3. Employee retention: training and mobility
Another effective way to retain great employees is to invest in them.
Excluding corporate dinners, which are always welcome if offered by the company (don’t you like to eat for free?), the best investment to motivate an employee is to offer him/her a path of professional growth.
Machine learning already showed its potential in boosting individual skill development, offering platforms that can give personalized guidance and training recommendations even without the necessity of human coaches.
The training programs can be tailored to the specific needs of each employee, taking into account their competencies, careers, the company’s needs, market trends, and many other factors.
What about promotions?
Once employees are properly trained and have successfully demonstrated their skills and performance, AI-based software can evaluate these results and suggest which ones should be promoted.
This means influencing internal mobility without any typical human bias, a problem we have already addressed in the section on recruiting.
So… things like offering coffee to the HR manager will no longer work.
AI to forecast future resignations
However, AI technology is not limited to evaluating promotion possibilities.

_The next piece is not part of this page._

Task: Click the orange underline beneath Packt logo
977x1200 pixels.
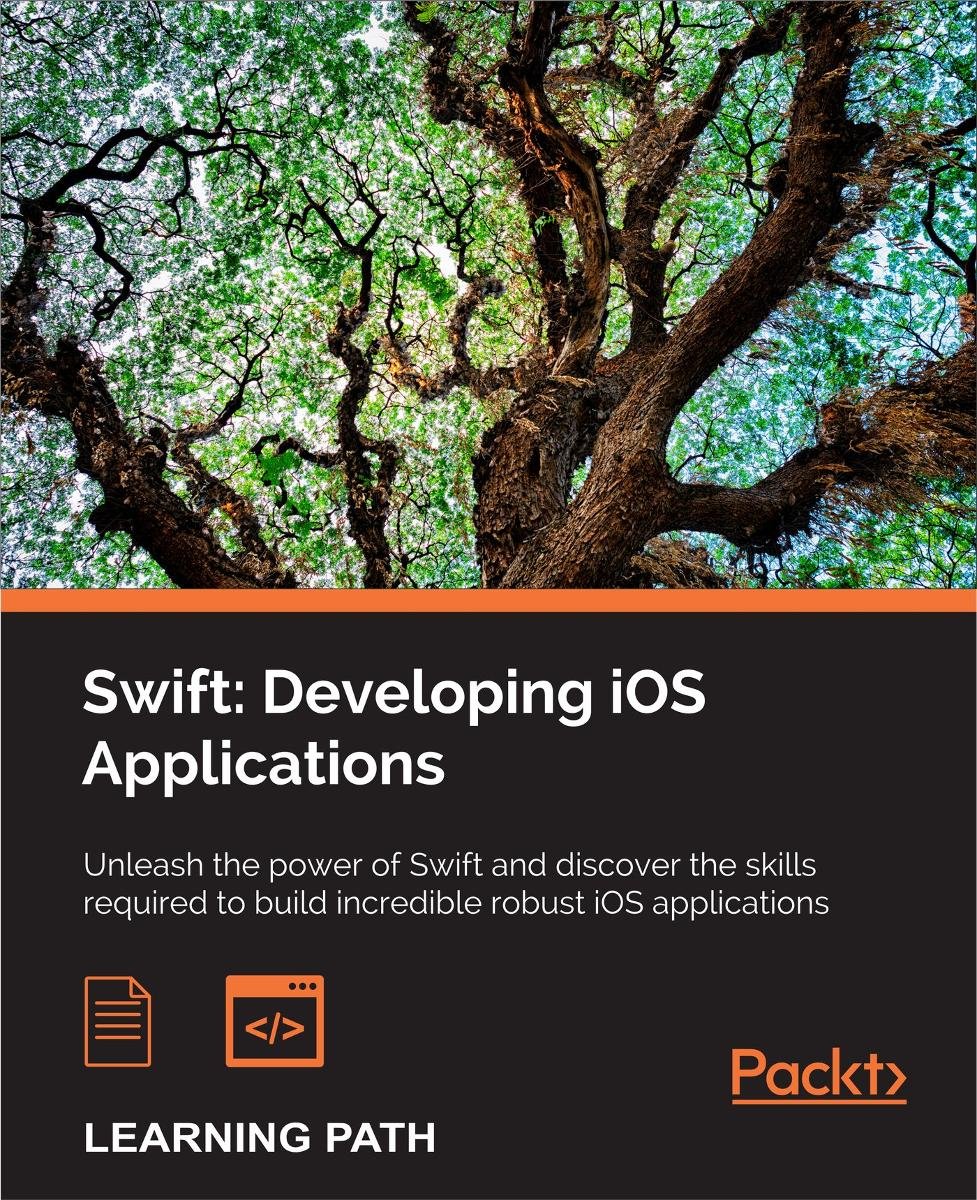Action: point(817,1101)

It can also predict team members’ discontent (for example with surveys or the previously mentioned behavioral analysis) and consequently their willingness to leave the company.
This allows HR managers to act before it’s too late, setting some retention efforts such as offering additional benefits. Or, once again, a promotion.

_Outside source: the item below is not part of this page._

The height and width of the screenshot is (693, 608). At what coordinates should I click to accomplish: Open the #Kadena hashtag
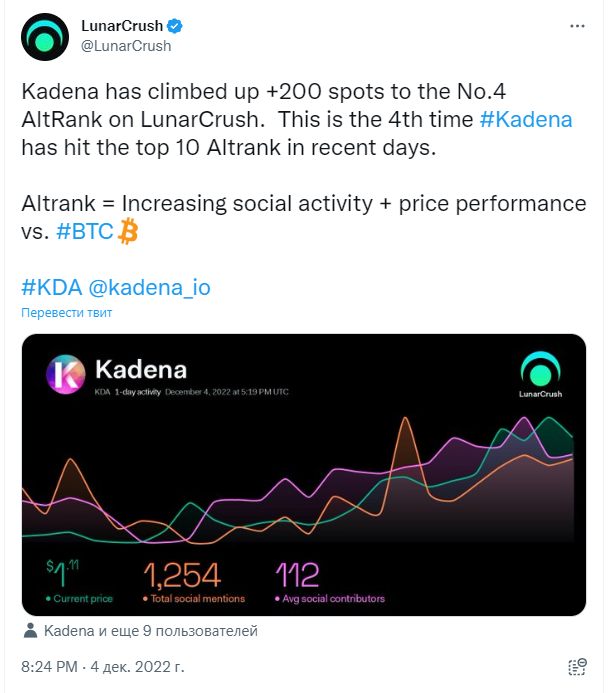click(526, 119)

4. Algorithms for administrative automation
The last AI application I’d like to talk about was actually one of the first to be implemented in HR: automating administrative and bureaucratic tasks.
Why did I leave it for last? Cause scheduling is boring.

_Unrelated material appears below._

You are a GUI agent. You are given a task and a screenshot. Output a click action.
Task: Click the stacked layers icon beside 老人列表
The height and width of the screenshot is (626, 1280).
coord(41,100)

Even HR managers think so, and that’s why they’re so happy to delegate such tedious and time-consuming activities to AI-powered systems.
By automating easily repeatable administrative tasks (such as interview planning, candidate screening, benefits administration, performance review), AI allows HR managers to save time and focus more on the overall strategic planning of the company.
For example, research conducted by Eightfold discovered that HR departments using AI software managed administrative tasks 19% more effectively than departments that don’t use AI.
We still need humans… and good data
Let me conclude today’s article with two brief considerations.
The first one is that ML and DP technologies are extremely data-driven. They can show amazing results, it’s true. But they still require high-quality data to function properly.
If, for example, we want to have a good idea of the employee experience in our company, we need to make sure that we collect truly relevant data about the staff, including employee turnover, satisfaction level, performance, and more.
According to IBM estimates, only 25% of companies that began investing in such information analytics initiatives have actually managed to improve their earnings.
That’s because their analyzes are based on low-quality data. Counting American companies alone, this costs more than $ 3,000 million annually.
Only 25% of companies that began investing in information analytics initiatives have actually managed to improve their earnings. That’s because their analyzes are based on low-quality data.
No need to exaggerate with ML
A second point I’d like to emphasize concerns the undisputed need for human interaction even when ML-based systems could potentially take care of everything by themselves.
Indeed, overly automated experiences risk being more frustrating than helpful, for example, during recruiting. Randstad’s research about this topic showed 82% of respondents were annoyed by such situations.
Moral of the story: machine learning should be used to spice HR up, not to make them ultra spicy.
Need some spice? Take your HR manager to eat Mexican.
And make him pay the bill. He deserves it!